[Available records Boundary: Start]

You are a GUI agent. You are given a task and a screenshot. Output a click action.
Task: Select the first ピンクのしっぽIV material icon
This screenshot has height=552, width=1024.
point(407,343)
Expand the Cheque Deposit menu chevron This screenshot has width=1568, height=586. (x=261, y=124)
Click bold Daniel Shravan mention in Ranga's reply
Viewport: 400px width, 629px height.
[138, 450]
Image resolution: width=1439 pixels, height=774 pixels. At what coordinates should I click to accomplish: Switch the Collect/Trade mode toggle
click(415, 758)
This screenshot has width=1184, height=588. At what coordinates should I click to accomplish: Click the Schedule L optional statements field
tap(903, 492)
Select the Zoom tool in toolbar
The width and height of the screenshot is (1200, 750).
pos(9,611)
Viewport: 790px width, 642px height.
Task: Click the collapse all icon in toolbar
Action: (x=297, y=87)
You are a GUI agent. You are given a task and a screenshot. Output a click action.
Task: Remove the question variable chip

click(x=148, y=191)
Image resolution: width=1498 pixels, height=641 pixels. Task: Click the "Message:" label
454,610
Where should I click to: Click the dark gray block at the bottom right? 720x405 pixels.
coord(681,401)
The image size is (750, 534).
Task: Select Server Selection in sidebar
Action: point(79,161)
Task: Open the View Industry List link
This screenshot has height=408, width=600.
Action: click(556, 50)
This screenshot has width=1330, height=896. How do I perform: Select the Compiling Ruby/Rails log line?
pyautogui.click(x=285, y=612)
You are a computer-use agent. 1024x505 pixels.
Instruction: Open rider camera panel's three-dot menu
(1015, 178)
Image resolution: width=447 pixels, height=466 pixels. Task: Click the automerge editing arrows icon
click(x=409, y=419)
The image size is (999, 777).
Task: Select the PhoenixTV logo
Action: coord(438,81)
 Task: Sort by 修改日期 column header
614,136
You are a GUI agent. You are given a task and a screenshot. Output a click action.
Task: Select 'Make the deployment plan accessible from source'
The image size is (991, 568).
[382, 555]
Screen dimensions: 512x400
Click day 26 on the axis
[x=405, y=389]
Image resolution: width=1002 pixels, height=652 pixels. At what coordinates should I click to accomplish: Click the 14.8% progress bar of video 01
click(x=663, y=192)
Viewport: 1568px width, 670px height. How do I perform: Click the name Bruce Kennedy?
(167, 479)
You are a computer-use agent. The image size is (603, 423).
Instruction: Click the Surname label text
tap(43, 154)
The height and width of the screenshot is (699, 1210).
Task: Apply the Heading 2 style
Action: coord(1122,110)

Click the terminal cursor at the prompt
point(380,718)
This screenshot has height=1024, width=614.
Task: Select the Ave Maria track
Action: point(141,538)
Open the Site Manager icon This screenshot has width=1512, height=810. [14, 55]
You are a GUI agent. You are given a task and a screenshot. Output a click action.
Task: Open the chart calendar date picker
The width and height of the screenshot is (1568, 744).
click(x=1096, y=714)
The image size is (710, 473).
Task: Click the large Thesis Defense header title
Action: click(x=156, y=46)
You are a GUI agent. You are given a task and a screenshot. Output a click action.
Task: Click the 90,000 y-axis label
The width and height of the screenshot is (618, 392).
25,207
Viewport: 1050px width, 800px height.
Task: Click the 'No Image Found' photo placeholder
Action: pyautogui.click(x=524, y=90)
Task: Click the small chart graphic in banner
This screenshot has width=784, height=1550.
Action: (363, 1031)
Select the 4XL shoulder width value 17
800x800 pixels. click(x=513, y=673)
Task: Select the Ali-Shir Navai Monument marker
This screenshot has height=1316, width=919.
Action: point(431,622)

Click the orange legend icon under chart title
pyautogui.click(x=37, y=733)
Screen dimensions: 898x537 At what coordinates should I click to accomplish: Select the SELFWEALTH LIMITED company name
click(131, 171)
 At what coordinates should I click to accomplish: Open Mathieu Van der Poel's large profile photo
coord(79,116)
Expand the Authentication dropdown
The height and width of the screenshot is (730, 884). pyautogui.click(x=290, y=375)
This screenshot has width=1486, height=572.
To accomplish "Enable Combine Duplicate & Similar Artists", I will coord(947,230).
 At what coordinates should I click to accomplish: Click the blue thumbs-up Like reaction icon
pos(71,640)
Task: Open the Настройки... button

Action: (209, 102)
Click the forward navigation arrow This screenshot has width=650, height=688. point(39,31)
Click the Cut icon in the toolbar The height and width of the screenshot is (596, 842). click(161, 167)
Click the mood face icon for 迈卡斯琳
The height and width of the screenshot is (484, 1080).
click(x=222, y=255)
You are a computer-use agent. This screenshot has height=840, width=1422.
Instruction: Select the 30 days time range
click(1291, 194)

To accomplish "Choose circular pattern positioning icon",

[Available records Boundary: End]

#### [Problem to solve]
Wherever "computer" occurs in the entries above, copy the line it sits on.

#### [Exercise output]
You are a computer-use agent. 1024x505 pixels.
You are a computer-use agent. The image size is (603, 423).
You are a computer-use agent. This screenshot has height=840, width=1422.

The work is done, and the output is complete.